Then one day she got a phone call from her grandfather. The girl's grandfather told her that she should come live with him, her real family, and that she should come right away. The girl was suddenly troubled, and she wasn't sure if she should stay with the family she grew to love or to go back to her real family. Yet her grandfather pushed, and forced her to agree to come and live with him.
It was hard for the girl to tell the whole family, so she only told the father that she would be moving out. She gathered her stuff while the two boys were out and wrote the direction's to her grandfather's apartment on a piece of paper. She left before the boy's came back, and the snow started to fall.
When the boy's did come home to find that she had gone, the loud boy got angry while the quiet boy got quiet.
"Why did she have to leave!?!" The loud boy shouted, walking back and forth in the living room. The quiet boy just shook his head and shrugged his shoulders, letting his brother yell for both of them. The father just looked at his boy's from the kitchen and shook his head, sad that the girl who had brought so much light into his boy's lives went away. He had started to feel like a father figure to her, but that was long gone now.
Meanwhile, the girl had to get accustom to living with her grandfather, as well as her aunt and cousins that shared the apartment as well. They were all mean to the girl, save her grandfather, and started to make her question who she was. She wasn't happy and she longed to be back with the family in their little apartment. She was very lonely, and she just wanted to belong again.
Then one night, after being teased by her cousin's and being yelled at by her aunt, the girl ran out of the apartment and into the snowy cold. She cried as she ran, the cold not even affecting her. The snow continued to fall as she ran into the park, her eyes blurring her sight. Then suddenly she tripped and tumbled down a hill, her ankle twisting on her way down. She then lay in the snow at the bottom of the hill, tear's still sliding down her cold cheeks. And she stayed there, watching the snow fall toward her cold body, and she wished with all her heart that someone would come and find her.
Then suddenly she heard heavy foot steps and the panting of breath, and then a familiar loud and quiet voice called her name throughout the park. Her eyes widened and she sat up, calling out to them in turn. Their heavy foot steps came closer and stopped at the top of the hill.
For a moment she didn't know who they were, a bright light behind them making their dark figures glow with angle-like light. The two angles then slid down the hill toward her, but before she could see their faces, blackness grabbed at her and pulled her down.

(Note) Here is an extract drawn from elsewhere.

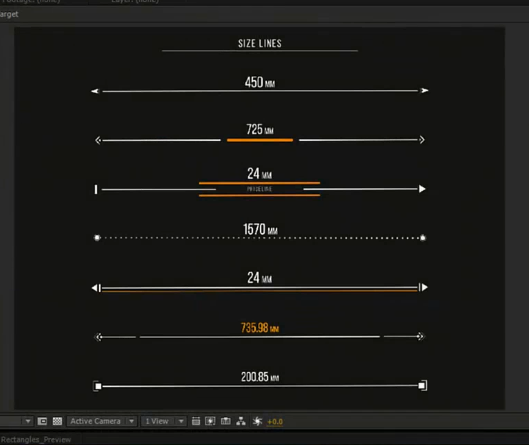This screenshot has height=445, width=529.
Task: Open the Fast Previews icon menu
Action: click(210, 421)
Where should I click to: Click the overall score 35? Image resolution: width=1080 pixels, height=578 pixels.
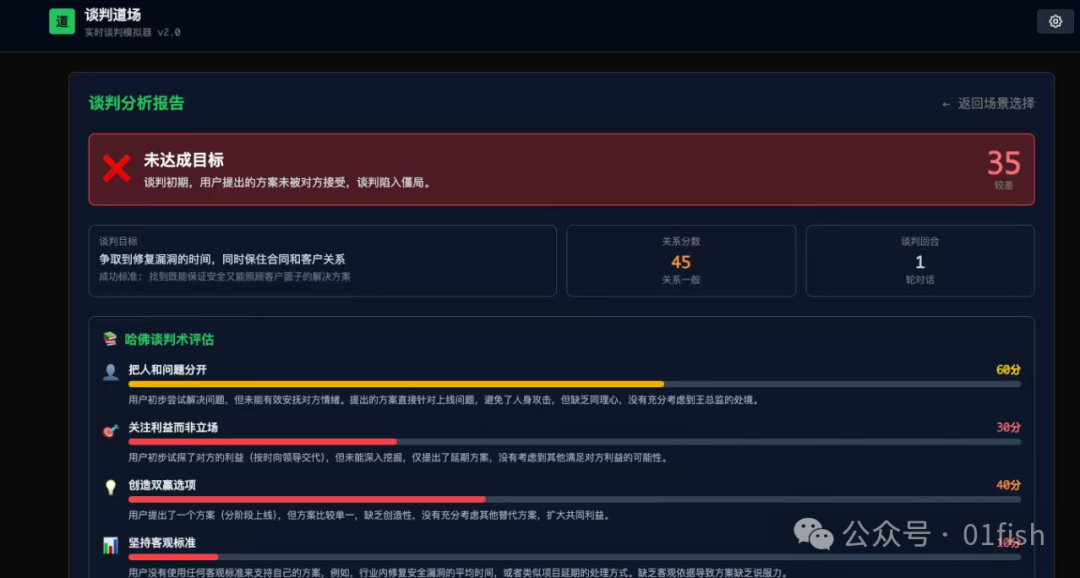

The two angles shook her, trying to wake the poor girl but she would just not wake. Then they worked together to hoist her up onto their shoulder's and tried to walk thought the cold snow up the hill and back into the populated part of the park. Neither of these angles had on any jackets, and so their angel bodies shook from the cold. Still, they tried to pull her up the steep hill. Yet they couldn't do it.
One angle-boy slipped and fell back down the hill, the other one following shortly. The girl's still body slid after them, and at once it was quiet.
The girl woke slightly, only to now find herself wrapped in the warmth that she had missed very much. Then, remembering the angel-boy's that had saved her, and she sat up to look for them. Yet what she saw was not what she expected. She expected to be back in her grandfather's apartment, waking up form a silly dream. Or she expected to see fluffy white clouds and be in haven where the angle-boys would greet her.
Yet she found herself back in her old apartment, the apartment where the father and the two boys lived. She was lying on the father's bed, and she wasn't alone.
The loud boy was sleeping on her left, laying on his right side so if she were to lie down again he would be facing her. His golden brown face had a hue of red to it, and his nose was brighter then a red light bulb. On her other side was the quiet boy, laying on his left so he would be facing her if she lay down again also. His almost white skin also had a red hue around his cheeks, and his nose was bright red also.
She thought a second, then lay down in between the two boys and held both of their hands in hers. Both of their hands were quite cold and they were both very still, but she didn't care to notice. She realized laying there that this was where she was supposed to be. This was her real family, that she belonged here, and that at any time the father would walk thought the door and tell them all to wake up and go to school.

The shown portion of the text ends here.